Why do Firebase Database security rules not apply to an Authenticated REST API?

Question

I am using Firebase Database and have set one security rule for testing

".write":false

Reads are always true.

Now when I write anything with the client side SDK inside an android app, the write is denied everywhere in the database as expected.

However, when I use an authenticated REST API patch request to write anything anywhere, it always succeeds.
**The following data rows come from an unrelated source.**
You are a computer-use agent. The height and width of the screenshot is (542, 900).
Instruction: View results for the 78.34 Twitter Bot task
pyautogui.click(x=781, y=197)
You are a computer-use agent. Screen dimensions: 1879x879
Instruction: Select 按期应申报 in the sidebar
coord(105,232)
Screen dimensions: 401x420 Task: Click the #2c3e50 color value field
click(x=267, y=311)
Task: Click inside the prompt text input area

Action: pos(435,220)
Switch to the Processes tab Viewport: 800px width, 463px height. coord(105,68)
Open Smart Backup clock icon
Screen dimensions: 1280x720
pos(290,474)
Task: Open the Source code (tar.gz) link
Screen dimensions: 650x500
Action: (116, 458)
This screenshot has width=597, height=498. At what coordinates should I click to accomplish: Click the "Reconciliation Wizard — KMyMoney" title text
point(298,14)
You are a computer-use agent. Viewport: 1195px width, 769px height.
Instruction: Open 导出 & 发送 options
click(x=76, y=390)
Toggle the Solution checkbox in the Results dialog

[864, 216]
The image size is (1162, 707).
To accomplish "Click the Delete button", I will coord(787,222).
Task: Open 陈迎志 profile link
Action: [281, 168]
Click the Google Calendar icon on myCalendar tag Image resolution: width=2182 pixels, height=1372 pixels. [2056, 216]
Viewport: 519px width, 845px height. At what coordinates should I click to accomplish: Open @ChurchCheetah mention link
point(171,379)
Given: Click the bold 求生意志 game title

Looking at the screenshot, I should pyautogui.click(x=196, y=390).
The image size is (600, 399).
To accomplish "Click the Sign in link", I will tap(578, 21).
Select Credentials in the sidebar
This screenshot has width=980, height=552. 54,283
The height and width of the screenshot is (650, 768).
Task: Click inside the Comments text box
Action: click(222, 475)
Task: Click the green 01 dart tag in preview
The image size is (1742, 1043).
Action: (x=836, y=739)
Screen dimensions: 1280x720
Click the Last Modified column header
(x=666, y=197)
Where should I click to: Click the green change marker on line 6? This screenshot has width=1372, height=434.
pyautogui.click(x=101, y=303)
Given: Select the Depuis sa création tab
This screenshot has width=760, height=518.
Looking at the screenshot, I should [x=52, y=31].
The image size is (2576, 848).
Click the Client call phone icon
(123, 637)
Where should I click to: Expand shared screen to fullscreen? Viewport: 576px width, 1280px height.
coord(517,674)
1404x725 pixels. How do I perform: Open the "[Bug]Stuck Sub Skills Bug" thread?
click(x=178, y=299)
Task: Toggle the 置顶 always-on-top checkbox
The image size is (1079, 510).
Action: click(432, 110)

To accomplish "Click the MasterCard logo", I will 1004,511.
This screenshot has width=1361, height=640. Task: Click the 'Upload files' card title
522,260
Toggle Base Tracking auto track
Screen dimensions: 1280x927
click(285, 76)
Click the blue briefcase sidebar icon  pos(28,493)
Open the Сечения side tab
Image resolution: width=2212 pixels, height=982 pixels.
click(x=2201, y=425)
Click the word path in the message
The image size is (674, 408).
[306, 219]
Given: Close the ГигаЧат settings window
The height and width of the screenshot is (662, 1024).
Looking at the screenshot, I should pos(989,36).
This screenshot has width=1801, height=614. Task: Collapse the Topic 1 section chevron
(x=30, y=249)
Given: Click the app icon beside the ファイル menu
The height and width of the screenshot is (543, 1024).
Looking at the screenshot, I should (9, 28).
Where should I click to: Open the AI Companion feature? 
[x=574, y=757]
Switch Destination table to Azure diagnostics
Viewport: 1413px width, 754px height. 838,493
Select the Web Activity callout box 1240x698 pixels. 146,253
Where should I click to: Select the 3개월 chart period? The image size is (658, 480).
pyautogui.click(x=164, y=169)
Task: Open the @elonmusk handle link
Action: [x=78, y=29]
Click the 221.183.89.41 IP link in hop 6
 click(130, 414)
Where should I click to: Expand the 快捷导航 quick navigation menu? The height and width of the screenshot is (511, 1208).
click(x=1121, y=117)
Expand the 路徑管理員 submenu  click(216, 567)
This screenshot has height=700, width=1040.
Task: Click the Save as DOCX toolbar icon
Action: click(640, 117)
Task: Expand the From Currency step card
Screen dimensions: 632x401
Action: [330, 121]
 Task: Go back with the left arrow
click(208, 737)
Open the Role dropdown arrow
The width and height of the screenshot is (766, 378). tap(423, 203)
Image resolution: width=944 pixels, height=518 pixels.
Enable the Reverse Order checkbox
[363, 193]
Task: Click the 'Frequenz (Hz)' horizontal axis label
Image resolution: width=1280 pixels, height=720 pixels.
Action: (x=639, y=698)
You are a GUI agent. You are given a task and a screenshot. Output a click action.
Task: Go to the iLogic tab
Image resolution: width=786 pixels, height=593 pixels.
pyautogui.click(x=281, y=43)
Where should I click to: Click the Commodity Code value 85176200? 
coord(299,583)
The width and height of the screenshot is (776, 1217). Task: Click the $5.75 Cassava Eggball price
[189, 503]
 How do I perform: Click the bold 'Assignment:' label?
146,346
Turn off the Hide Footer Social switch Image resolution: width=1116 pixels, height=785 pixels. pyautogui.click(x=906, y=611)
The token is generated as follows:

       //googleCredAhmedabad and scopedAhmedabad are GoogleCredential objects

       InputStream is = getServletContext().getResourceAsStream("/WEB-INF/firebaseauth/myserviceaccountfile.json");

        googleCredAhmedabad = GoogleCredential.fromStream(is);

        scopedAhmedabad = googleCredAhmedabad.createScoped(
                Arrays.asList(
                        "https://www.googleapis.com/auth/firebase.database",
                        "https://www.googleapis.com/auth/userinfo.email"
                        )
                );

        scopedAhmedabad.refreshToken();

        String myToken = scopedAhmedabad.getAccessToken();

Does an (credential is generated with enough scopes using service-account) authenticated REST API call trump security rules?

Answer 1

It is mentioned on the Firebase Documentation:

The auth request parameter allows access to data protected by Firebase Realtime Database Rules, and is supported by all request types. The argument can either be our Firebase app secret or an authentication token, which we'll cover in the user authorization section.

And I see you've mentioned that you're using an authenticated REST API, so I'm assuming you do have the auth parameter set. Which means you're right: the security rules do not apply to authenticated REST APIs.